Stored data

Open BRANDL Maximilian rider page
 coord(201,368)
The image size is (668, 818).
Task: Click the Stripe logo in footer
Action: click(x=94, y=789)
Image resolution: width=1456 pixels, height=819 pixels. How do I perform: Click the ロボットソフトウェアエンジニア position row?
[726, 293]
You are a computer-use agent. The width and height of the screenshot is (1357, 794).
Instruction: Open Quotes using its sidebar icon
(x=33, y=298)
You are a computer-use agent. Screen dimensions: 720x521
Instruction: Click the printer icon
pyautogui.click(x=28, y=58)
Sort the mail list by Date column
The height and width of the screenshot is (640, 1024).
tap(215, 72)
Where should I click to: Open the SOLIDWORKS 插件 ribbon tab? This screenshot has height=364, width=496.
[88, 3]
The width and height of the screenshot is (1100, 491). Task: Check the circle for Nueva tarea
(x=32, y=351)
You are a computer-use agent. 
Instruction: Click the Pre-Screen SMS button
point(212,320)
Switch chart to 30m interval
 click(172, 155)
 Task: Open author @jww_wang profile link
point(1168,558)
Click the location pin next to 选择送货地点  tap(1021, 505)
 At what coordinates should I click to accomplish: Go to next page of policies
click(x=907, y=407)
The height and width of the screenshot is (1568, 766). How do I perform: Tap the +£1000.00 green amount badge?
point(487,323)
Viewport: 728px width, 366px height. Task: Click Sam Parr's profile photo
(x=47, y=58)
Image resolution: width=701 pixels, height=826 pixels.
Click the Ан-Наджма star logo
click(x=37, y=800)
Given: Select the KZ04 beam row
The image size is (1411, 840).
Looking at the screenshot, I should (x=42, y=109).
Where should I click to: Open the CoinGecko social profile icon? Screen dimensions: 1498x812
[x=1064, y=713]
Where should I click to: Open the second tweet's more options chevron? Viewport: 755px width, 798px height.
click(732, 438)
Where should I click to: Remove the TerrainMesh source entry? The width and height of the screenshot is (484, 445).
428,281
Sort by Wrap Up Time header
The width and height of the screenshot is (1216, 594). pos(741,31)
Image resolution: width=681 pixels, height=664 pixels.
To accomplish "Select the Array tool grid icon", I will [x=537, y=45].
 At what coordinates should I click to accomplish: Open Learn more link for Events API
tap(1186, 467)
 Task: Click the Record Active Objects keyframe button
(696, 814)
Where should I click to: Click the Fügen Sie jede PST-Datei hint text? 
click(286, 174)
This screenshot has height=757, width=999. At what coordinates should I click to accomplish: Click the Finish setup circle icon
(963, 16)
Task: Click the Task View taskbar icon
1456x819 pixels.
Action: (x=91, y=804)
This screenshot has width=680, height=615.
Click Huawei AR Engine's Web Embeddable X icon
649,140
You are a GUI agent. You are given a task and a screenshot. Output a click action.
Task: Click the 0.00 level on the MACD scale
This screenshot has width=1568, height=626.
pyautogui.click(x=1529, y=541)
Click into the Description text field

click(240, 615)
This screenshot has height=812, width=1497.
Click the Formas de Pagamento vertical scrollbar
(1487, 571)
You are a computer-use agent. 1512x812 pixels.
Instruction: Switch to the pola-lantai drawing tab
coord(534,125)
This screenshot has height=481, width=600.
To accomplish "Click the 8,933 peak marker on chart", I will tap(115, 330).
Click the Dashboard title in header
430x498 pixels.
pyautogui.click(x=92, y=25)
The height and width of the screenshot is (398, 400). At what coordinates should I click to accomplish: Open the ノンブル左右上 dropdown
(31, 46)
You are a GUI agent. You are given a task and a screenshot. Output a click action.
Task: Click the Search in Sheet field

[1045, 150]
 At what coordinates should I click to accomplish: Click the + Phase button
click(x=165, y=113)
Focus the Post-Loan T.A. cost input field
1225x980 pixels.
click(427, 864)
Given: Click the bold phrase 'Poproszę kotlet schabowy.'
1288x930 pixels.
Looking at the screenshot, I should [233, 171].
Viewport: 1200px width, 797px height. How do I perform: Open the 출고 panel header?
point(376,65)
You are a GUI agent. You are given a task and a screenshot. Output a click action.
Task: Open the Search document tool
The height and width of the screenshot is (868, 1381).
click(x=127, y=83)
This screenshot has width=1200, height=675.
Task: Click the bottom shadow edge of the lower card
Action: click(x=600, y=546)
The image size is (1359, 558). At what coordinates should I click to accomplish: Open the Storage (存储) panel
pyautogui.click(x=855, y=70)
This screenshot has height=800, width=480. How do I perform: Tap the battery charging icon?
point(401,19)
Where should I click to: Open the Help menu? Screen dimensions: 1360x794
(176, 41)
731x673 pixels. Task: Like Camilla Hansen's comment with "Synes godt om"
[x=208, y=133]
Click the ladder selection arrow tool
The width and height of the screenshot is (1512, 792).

__Problem requirements__.
Whenever a line in the entries holds the word "agent", copy that line.

__Solution to this task__.
You are a computer-use agent. The width and height of the screenshot is (1357, 794).
You are a computer-use agent. Screen dimensions: 720x521
You are a computer-use agent. 
You are a GUI agent. You are given a task and a screenshot. Output a click action.
You are a computer-use agent. 1512x812 pixels.
You are a GUI agent. You are given a task and a screenshot. Output a click action.
You are a GUI agent. You are given a task and a screenshot. Output a click action.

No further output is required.